Su escultura no es una réplica exacta de ninguno de los Budas de Bamiyán, pero está hecha en gran parte del mismo material: arenisca tallada. Las manos de los Budas originales fueron destruidas hace siglos en un acto de iconoclasia; Nguyen ha creado dos manos monumentales de acero que parecen flotar ligeramente separadas de las extremidades de arenisca, sostenidas por varillas. Realizan gestos que simbolizan la valentía y la compasión, y están fundidas a partir de proyectiles de artillería recuperados de Afganistán, un proceso vinculado a la práctica artística de Nguyen de convertir municiones sin explotar de la Guerra de Vietnam en recipientes de memoria y sanación.
“Hay muchos paralelismos entre las guerras de Estados Unidos en Afganistán y Vietnam”, dijo Nguyen. “Los materiales son fundamentales para mis proyectos. Consideramos la posibilidad de obtener arenisca de Pakistán, pero era demasiado complicado. Esta escultura se fundió y talló en Vietnam y luego se trajo aquí”.

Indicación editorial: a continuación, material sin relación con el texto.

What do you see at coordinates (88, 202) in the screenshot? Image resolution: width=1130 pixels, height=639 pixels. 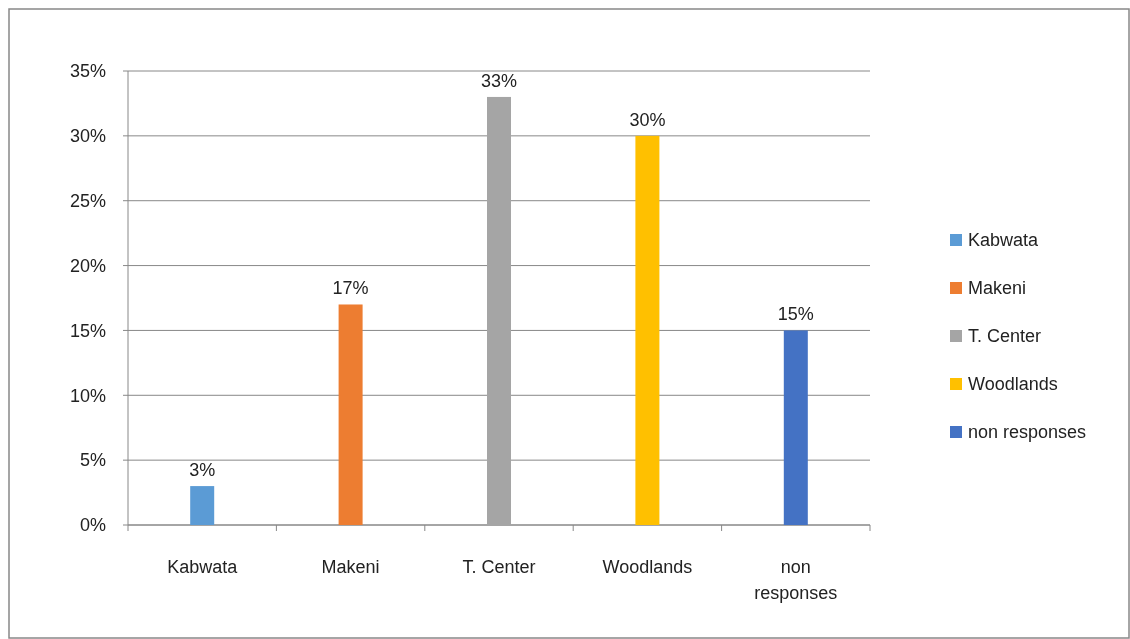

El contraste entre la arenisca orgánica y terrosa de “La luz que brilla a través del universo” y el acero industrial, el hormigón y el vidrio de su entorno evoca una sensación ligeramente surrealista de viaje en el tiempo. “Hay algo tan impactante y evocador en ver una escultura hecha de arenisca”, dijo Cecilia Alemani, directora y curadora principal del programa High Line Art. “No es algo que estemos acostumbrados a ver en el arte contemporáneo; pertenece a la historia del arte”.
Tanto Nguyen como Alemani comentaron que cuando se propuso la escultura por primera vez en 2023, el regreso al poder de los talibanes dos años antes y la invasión rusa a gran escala de Ucrania en 2022 eran temas de gran relevancia. Ahora, el proyecto ha adquirido una mayor emotividad en medio de la guerra entre Estados Unidos, Israel e Irán.
“Es intrínseco a las obras impactantes de arte público que se vuelvan relevantes, o adquieran una nueva relevancia, según las circunstancias”, afirmó Alemani. Para los encargos de pedestales, siempre buscamos obras que no solo sean icónicas, sino que también tengan la capacidad de ser relevantes en diversos contextos y épocas.
El conmovedor, solemne y, en última instancia, esperanzador proyecto de Nguyen para el pedestal de High Line —un espacio destacado para el arte público ubicado en la intersección de la calle 30 Oeste y la Décima Avenida— sigue la estela de proyectos realizados en el mismo lugar por Iván Argote, Pamela Rosenkranz, Sam Durant y Simone Leigh. El proyecto se dinamizará mediante una serie de conferencias mensuales y sesiones de meditación guiada, la primera de las cuales está programada para el 16 de mayo durante la feria de arte Frieze New York, que se celebrará en The Shed, cerca del recinto.